Another issue that was firing up the protesters is the fact that during his recent election campaign, Orbán maintained that government-subsidized caps on natural gas and electricity charges which have been in place since he returned to power in 2010 would be kept. Indeed they are being kept, but not in the way that the voters imagined. After the election, it was announced that the government had calculated the average rate at which a Hungarian household consumes electricity and gas per month; up to that level, the caps will remain in place, but anything above that amount will be charged at a new, much higher rate. This could end up being quite significant for many consumers, since some forecasts have predicted that natural gas in particular could rise by as much as 400% in the coming months — and winter is coming. Many voters felt that Orbán had lied to them about these changes as part of his reelection scheme.

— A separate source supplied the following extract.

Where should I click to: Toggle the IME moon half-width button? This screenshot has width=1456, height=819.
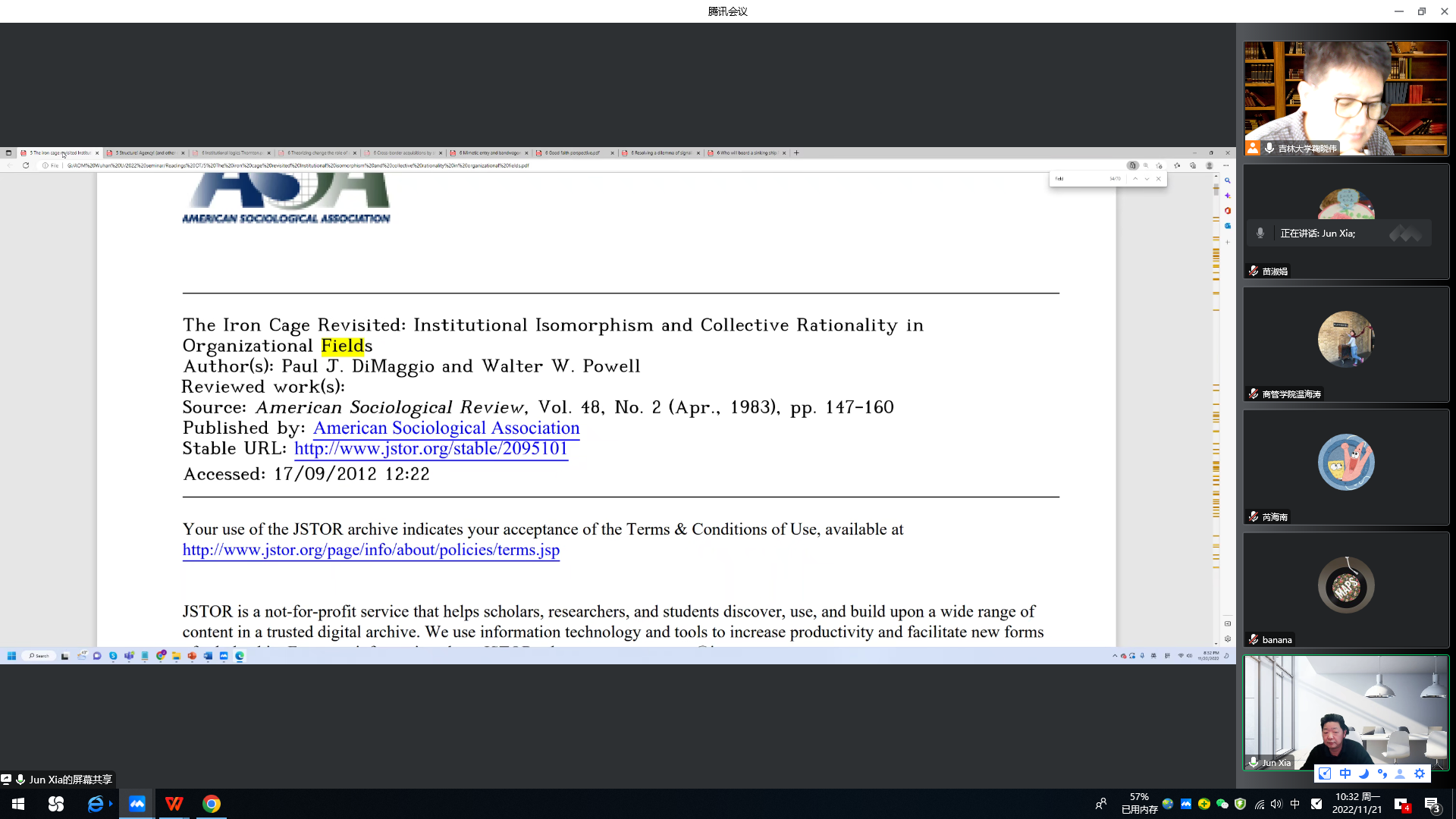(x=1363, y=774)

While these protests won’t in themselves lead to any significant challenge to Orbán’s authority — Fidesz’s lock on political power is secure — it is indicative of the fact that there is growing discontent with his administration which could become a problem down the road. Orbán came to power after the previous Leftist government discredited itself by bankrupting the country and then lying about it. Due to the pressures of the pandemic, the EU’s withholding of funds, and now the Ukraine conflict, Orbán has likewise resorted to going into massive debt to keep the Hungarian economy afloat, in particular before the last election in order to hide some of the country’s economic problems (large subsidies were issued to Hungary’s gasoline stations, for example), and is now in a situation not dissimilar to the one his erstwhile opponents were in 12 years ago. The question is if he will manage to find a solution before the next elections, or if the situation will blow up in his face like it did for the socialists in the 2000s.

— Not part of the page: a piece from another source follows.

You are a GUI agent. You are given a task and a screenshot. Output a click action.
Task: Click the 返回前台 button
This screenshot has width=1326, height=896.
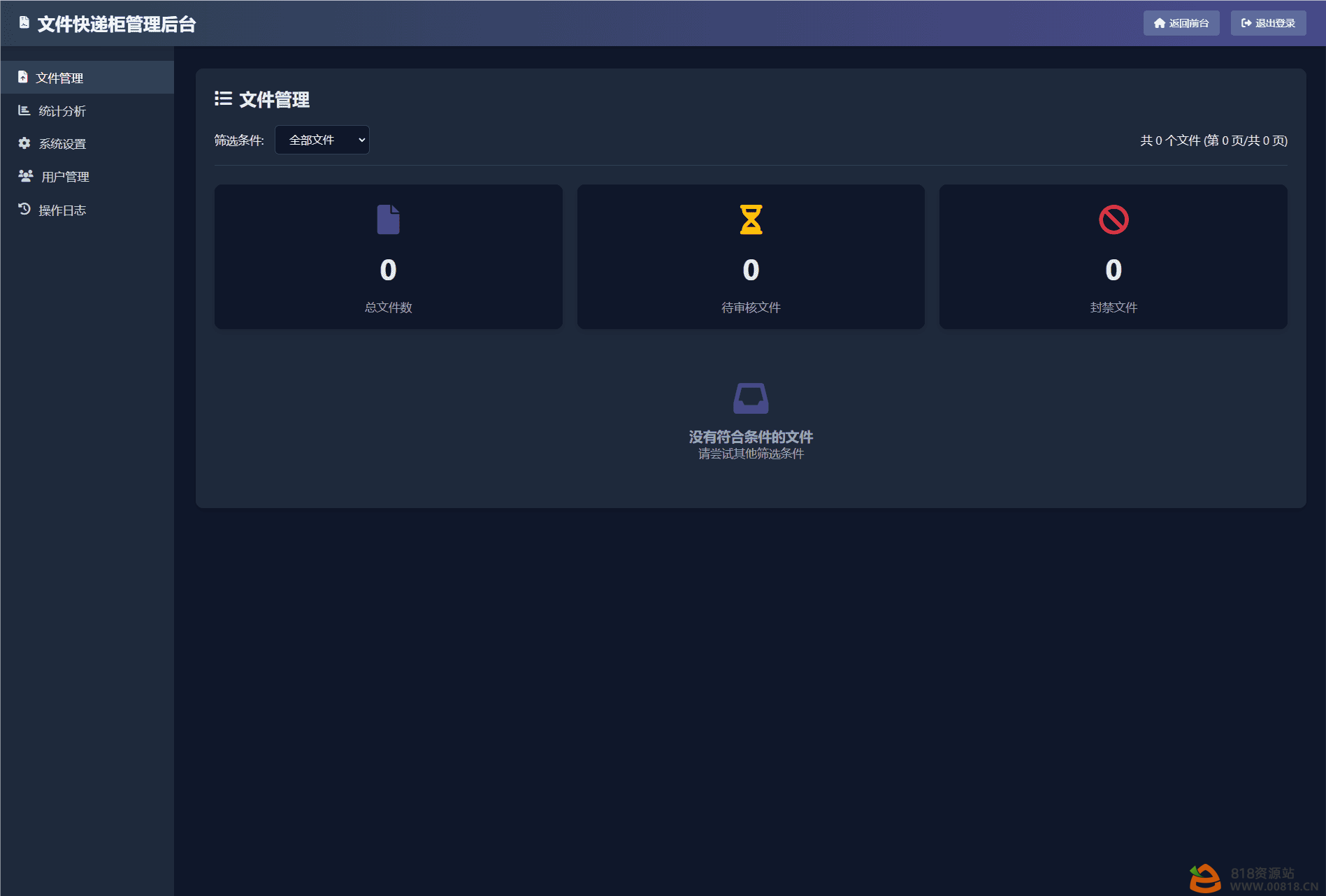[1181, 23]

I believe that most Westerners imagine that Hungarians support Orbán because of his stance on issues such as immigration and opposition to the LGBTQ ideology. While this is partially true, at least among his base, the fact is that there are many other issues of concern to the average Hungarian which have nothing to do with the Right’s ideological causes. Most Hungarians are more worried about the financial well-being of themselves and their families than they are about migrants or transsexuals. Many of them vote for Orbán simply because he’s regarded as being more professional, and thus better able to run the country, than the liberal opposition, which repeatedly shows how incompetent it is. Additionally, many younger Hungarians, conditioned by the Western and opposition media, and who are too young to remember what things were like before 2010 and thus blame Orbán for everything that’s wrong with the country, despise him – which is not to say that they don’t have some legitimate criticisms of his governance. Thus, the clock is ticking on how long Orbán’s current agenda will remain persuasive to enough voters to keep him, or his Fidesz successors, in power; the only question is how effectively Fidesz will adapt over time.

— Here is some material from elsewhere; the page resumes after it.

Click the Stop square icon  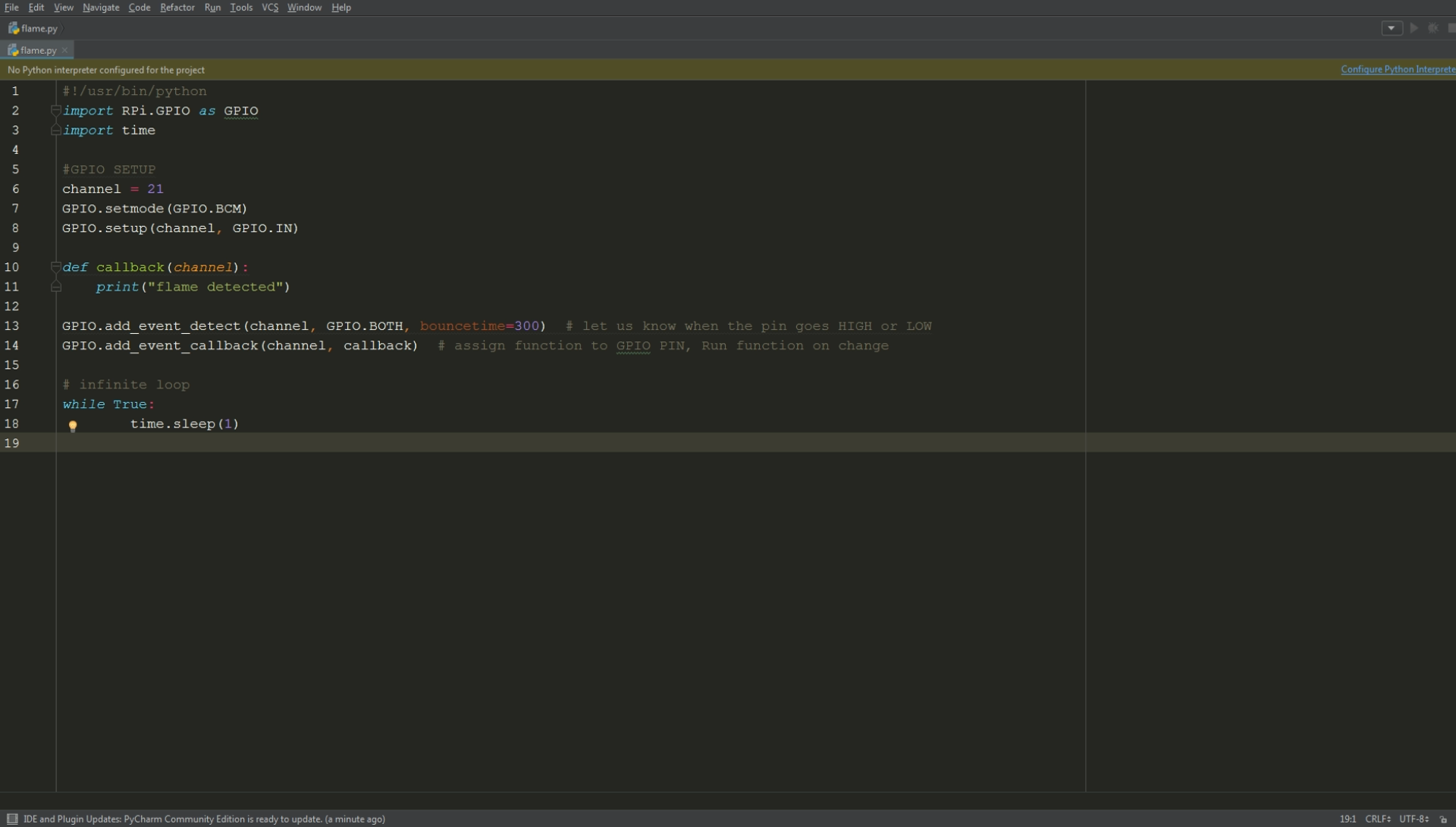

So while we can say that Orbán is a rare example of a Western national leader who can maintain an illiberal (to some extent) line in the twenty-first century, the fact remains that there are a host of other issues upon which his success depends that have nothing to do with ideology. There is an important lesson in this for the Dissident Right, I believe. If we are to develop a political vision that is compelling to large numbers of ordinary people, we must address all of their concerns and not only the more abstract, ideological ones that are of concern to us. Man does not live by ideology alone.